So, that said, looking back and trying to teach the current generation basic programming concepts beyond variables/loops/etc, aka data structures. I repeatedly think that my high school data structures/etc teachers did a far better job than the current crop trying to wedge more advanced computer science topics into languages like Java, python, C++ or even C. The replacements (Rust) are bad or worse for teaching these concepts because the language just simply gets in the way to much. C is maybe the best of the allowed choices because its possible to write say linked lists, or linked tree structures fairly easy but its got so many foot guns that Pascal manages to avoid. Languages like C++ might be reasonable, until some prof dictates that the class should be using std::unique_ptr() or whatever, which just adds confusion to something that should at its heart be fairly simple.
So in the end, I think Niklaus Wirth actually has a bit of an masterpiece in Pascal when it comes to creating a language for teaching computer science topics.
The fact that I also convinced the place I worked to use Delphi on a couple of greenfield projects in the mid 1990's and that was probably some of the most productive work I've ever done shows that pascal also works just fine in a commercial setting.
You should try going back and taking all you have learned and applying it to modern pascal. You may find it a much more productive language than you remember.
I can identify with this comment a lot. It wasn't that it was great or any type of special technology, it's the memories of all the fun, struggles, and improvement it helped us find along the way.
My senior year in high school was the first year they had a programming class and it was Pascal. The very next year they instead started teaching C++.
As a consequence out of necessity a couple of years later I ended up self teaching myself PHP then Ruby then JS. These days I'm pretty proficient with it.
I had an easier time doing it because of those early concepts I learned with Pascal.
I often wonder what would have happened if I had learned C++ instead.
> I was a natural fan boy.
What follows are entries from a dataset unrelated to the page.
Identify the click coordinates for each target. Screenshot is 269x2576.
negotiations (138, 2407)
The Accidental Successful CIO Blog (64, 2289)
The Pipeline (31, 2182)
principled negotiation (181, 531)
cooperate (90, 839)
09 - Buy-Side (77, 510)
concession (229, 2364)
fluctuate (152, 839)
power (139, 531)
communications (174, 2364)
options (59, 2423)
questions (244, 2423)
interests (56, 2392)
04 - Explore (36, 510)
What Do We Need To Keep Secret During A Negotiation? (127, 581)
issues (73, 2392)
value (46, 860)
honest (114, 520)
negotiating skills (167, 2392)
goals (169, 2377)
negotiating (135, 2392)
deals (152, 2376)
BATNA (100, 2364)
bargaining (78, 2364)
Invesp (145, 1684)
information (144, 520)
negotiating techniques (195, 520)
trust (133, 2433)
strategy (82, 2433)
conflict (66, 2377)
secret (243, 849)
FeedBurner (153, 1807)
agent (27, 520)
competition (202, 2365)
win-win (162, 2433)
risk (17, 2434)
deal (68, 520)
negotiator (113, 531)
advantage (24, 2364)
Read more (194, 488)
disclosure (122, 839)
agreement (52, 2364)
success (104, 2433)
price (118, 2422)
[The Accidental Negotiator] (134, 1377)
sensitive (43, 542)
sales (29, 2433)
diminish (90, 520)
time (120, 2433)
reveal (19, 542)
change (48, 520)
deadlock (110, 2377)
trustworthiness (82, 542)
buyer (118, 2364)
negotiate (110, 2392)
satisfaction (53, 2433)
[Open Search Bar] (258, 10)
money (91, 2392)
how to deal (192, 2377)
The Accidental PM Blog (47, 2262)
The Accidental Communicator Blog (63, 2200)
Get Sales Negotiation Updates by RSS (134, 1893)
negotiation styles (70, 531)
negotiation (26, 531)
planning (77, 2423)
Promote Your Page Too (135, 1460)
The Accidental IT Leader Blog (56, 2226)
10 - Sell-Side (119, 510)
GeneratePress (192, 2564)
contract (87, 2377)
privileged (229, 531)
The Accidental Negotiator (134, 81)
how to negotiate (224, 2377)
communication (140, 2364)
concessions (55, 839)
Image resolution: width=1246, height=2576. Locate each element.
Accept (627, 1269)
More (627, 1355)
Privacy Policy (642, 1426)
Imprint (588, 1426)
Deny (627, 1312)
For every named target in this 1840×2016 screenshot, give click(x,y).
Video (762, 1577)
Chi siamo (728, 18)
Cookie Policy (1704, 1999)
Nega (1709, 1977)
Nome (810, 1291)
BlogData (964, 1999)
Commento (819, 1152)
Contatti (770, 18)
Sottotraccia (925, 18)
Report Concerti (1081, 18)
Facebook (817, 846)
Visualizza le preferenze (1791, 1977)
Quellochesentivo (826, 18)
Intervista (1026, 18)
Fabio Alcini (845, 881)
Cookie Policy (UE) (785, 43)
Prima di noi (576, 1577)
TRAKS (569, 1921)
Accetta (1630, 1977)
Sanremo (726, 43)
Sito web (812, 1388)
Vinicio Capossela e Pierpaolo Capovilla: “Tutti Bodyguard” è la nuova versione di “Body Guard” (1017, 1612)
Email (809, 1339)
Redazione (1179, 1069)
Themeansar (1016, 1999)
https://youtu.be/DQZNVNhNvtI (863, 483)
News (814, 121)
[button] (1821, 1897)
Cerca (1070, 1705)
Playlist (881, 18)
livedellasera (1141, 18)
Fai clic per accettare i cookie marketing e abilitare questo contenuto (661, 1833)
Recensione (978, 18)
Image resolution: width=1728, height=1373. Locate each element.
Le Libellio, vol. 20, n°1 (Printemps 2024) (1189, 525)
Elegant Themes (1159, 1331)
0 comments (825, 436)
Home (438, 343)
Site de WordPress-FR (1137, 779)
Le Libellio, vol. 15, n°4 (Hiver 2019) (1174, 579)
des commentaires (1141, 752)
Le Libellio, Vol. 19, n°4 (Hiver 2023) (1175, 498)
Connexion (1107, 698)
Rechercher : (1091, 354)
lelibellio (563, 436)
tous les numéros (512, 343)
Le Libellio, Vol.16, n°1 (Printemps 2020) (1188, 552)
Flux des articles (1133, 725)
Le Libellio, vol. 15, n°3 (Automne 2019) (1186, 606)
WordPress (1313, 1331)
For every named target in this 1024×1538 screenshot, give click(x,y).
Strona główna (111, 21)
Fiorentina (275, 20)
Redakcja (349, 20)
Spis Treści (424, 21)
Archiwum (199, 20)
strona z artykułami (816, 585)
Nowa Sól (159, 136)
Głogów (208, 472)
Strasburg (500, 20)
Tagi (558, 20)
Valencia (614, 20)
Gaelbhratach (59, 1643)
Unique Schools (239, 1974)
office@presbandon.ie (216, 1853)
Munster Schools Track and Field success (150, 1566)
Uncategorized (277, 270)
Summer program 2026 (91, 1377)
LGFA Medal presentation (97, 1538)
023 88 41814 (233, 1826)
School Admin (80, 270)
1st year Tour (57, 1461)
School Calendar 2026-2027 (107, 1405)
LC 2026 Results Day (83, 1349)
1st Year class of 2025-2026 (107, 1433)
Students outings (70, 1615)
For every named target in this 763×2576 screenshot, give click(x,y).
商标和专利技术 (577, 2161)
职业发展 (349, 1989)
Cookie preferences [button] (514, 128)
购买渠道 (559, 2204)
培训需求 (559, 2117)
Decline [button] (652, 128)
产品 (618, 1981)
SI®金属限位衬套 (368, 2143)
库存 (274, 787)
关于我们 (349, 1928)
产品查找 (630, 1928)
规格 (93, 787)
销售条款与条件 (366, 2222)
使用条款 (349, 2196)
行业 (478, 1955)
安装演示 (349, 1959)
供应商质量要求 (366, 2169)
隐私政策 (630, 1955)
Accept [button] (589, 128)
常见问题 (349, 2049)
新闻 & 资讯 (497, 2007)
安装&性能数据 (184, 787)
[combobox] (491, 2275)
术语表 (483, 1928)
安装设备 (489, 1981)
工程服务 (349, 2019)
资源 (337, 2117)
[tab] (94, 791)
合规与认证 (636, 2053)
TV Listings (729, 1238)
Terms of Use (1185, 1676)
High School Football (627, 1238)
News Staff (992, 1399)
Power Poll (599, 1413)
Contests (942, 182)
We just assume that the thing we happened to land on is for some reason the best. Pascal is the best, Windows is the best, my country is the best, etc, etc.
Although I've had previous contacts with computers, my first personal computer was a windows box in the beginning of the second half of the 90's. Never had in my mind "windows is best".
HeidiSQL is one of the most prominent real world applications in Delphi I know of. It's been hard to find many others. Most likely they exist at many companies in private.
Delphi also had a place in video game dev at the time. I remember a thick thick thick book at Border's all about Delphi game dev, and once they stopped ordering new O'Reilly books I eventually read that too.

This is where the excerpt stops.